PROBLEM REQUIREMENTS: Please print nothing but the lines from the one with "Task: Click the" to the last line of the records below, and omit pictures.

MATERIAL TO PROCESS:

....

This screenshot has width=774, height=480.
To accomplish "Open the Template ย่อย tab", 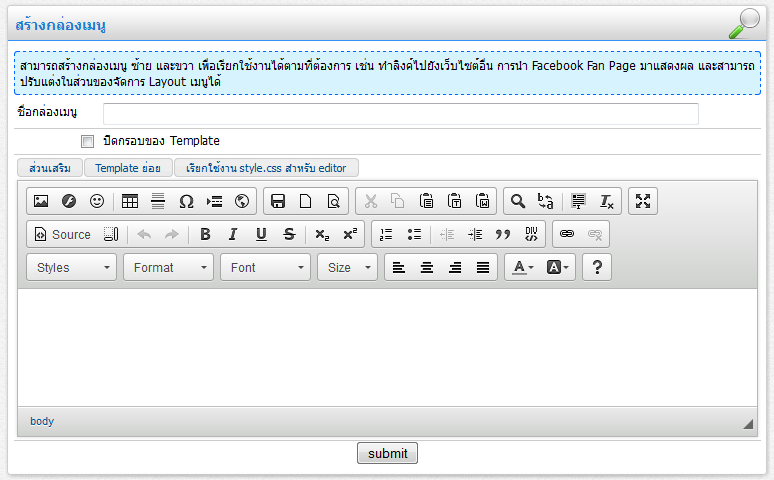I will 128,168.
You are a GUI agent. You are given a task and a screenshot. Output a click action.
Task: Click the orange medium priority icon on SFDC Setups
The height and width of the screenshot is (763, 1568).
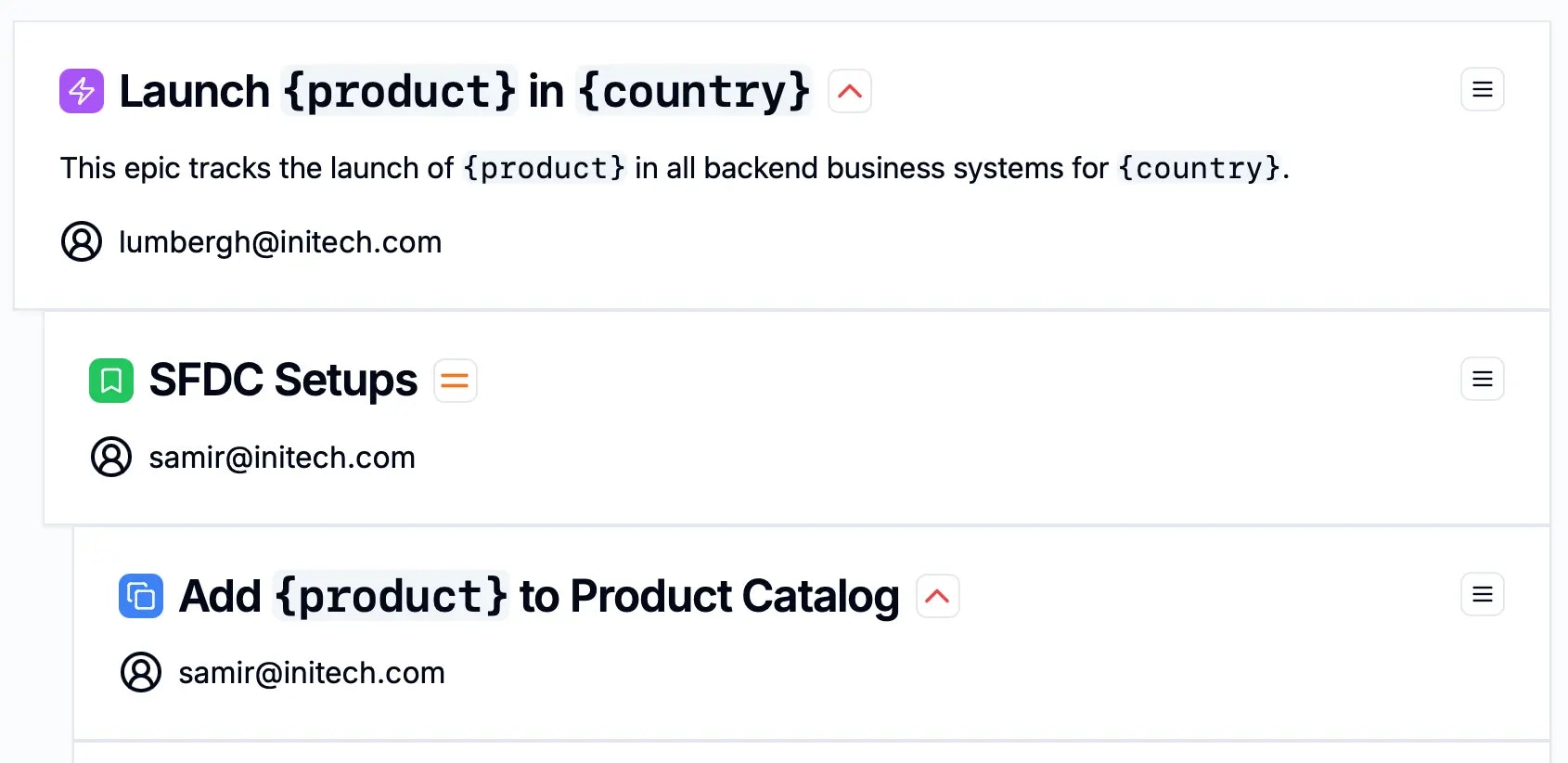[x=456, y=381]
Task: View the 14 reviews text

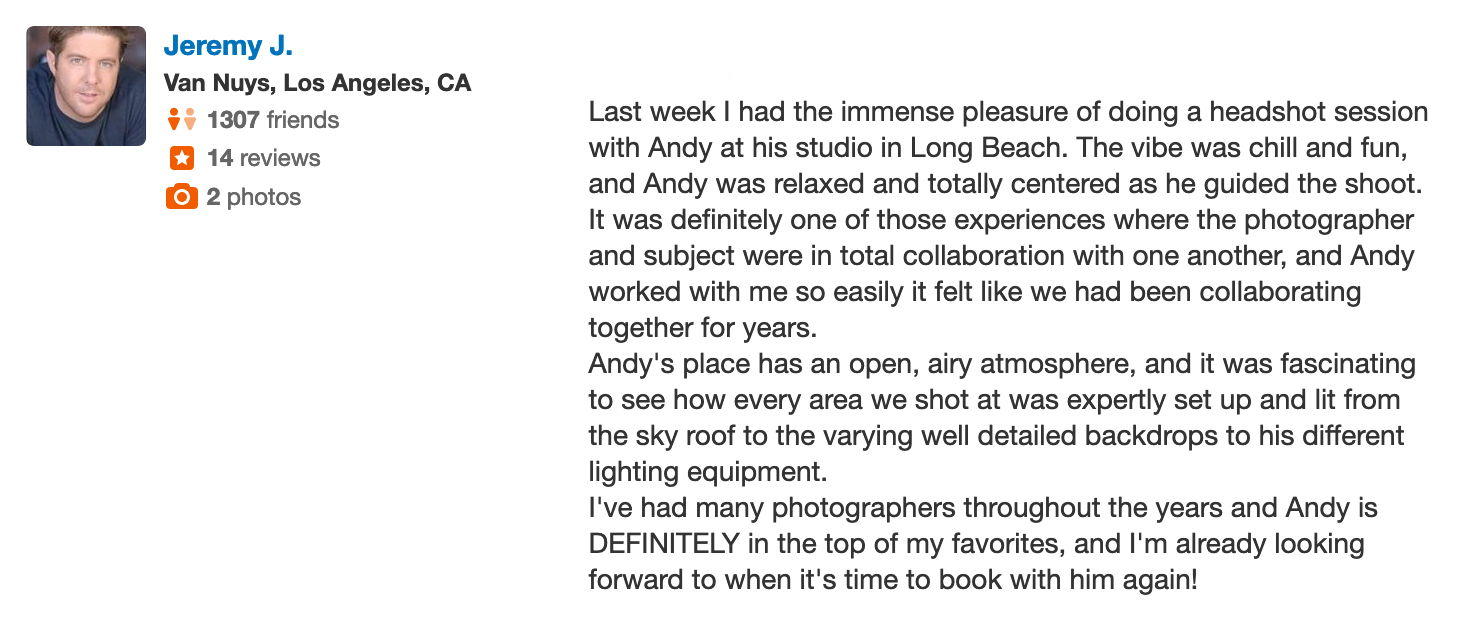Action: tap(264, 159)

....

RESULT OF THE TASK:
Task: Click the orange medium priority icon on SFDC Setups
The height and width of the screenshot is (763, 1568).
[x=456, y=381]
Task: View the 14 reviews text

Action: tap(264, 159)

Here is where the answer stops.